> Stated goal
How many lines in the material below contain the word "icon"? Reply with the number alone.

> Stored rows
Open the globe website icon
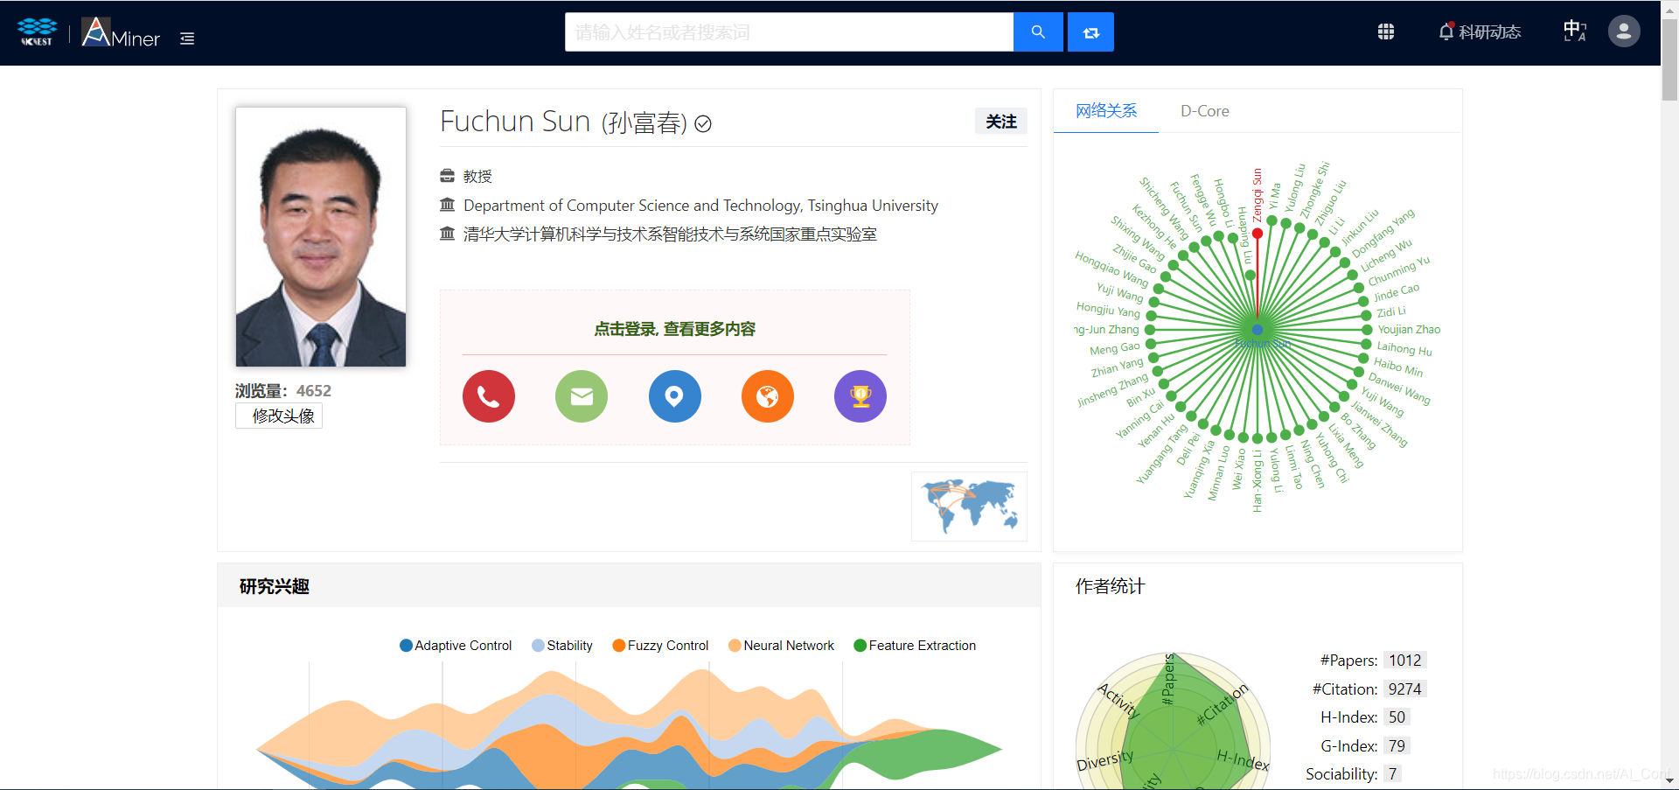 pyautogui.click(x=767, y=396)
* * *
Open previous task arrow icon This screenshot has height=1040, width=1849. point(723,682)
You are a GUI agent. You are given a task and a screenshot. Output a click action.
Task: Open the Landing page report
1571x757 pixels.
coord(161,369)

> Response to the task
2